Not a few of those who survived the fall of the house of cards, the
survival of the fittest of the buyers and sellers of the junk mortgage
bundles, often came out of the crash with huge salaries and bonuses paid
for by you and me with our tax money. Shocking, incredible? Yes, but that's the way it went.
From the film review in the New York Times:
If no one in this world is patently evil, no one is innocent either. A young risk analyst named Peter Sullivan (Zachary Quinto) may be as close as the movie comes to a hero, but it is also possible to see what happens to him as a parable of how the system corrupts and exploits its most decent and honest minions. Working late one night Peter (who we later learn has a Ph.D. in physics) glimpses a sign of the apocalypse lurking in a mathematical model. Recent volatility in the market is threatening the stability of the mortgage-based securities that have been generating most of the company’s profits, and the resulting losses are likely to swallow this bank and make trillions of dollars vanish into thin air.
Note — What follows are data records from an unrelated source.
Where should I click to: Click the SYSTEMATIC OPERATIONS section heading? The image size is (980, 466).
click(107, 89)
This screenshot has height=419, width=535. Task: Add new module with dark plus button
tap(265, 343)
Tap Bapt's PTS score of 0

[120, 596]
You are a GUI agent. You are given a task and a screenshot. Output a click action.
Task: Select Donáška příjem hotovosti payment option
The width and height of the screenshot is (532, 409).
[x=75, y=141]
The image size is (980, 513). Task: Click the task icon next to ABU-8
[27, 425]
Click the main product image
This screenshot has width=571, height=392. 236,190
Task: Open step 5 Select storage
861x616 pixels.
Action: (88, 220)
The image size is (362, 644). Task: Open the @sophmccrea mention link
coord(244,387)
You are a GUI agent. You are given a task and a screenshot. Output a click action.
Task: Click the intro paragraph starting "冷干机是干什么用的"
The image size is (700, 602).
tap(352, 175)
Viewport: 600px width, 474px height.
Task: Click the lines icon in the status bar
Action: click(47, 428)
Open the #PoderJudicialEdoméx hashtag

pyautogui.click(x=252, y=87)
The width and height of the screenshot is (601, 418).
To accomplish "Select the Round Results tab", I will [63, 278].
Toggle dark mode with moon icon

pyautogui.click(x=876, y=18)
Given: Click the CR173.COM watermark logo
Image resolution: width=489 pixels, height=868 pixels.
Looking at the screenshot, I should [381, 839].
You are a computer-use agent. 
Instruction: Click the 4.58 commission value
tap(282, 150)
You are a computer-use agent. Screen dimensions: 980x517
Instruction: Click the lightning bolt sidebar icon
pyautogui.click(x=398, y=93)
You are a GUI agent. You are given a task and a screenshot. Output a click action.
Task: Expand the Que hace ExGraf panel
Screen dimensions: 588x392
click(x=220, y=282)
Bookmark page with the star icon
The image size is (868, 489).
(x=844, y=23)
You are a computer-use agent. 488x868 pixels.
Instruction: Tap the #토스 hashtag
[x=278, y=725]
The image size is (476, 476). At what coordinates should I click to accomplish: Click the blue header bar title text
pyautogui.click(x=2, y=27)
What follows Peter's discovery seems inevitable.
The most chilling and most believable aspect of “Margin Call”
is how calmly and swiftly its drama of damage control unfolds. A
scapegoat must be found, and a survival plan worked out. The
consequences are acknowledged — those we are living with now — and then
coldly accepted in the name of a vaporous greater good. “We have no
choice.” “There is no choice.” “It’s not like we have a choice.” These
phrases are uttered again and again, by people who truly believe what
they are saying.
So, on it goes, business as usual, with not much evidence of change even as the major recession has not yet run its course.
Some say Occupy Wall Street is weakened or even dying. Occupy (or something like it) is not dead. Don't
forget that throughout the world, there are many more have-nots than
there are haves. The movement to bring about a greater measure of equality, the struggle of the have-nots and
those who sympathize with them to stand against the haves will continue.
Movements can take decades to produce results. Yes, it's discouraging that change does not come more quickly. Most people in the US are not yet ready to take real risks to bring about change, but it's a mistake to think
the movement is dead.
Dozens of arrests were reported on Monday, the first anniversary of the Occupy Wall Street movement, as protesters converged near the New York Stock Exchange and tried to block access to the exchange.
Police
officers and protesters squared off at various points on the blocks
near the Stock Exchange. At various points protesters tried to block
sidewalks leading to the Stock Exchange, but were dispersed by the
police. Officers had set up barricades on several streets leading to the
exchange and were asking identification from workers seeking to gain
access.
Why are people being arrested? Why are people walking on public streets required to show IDs?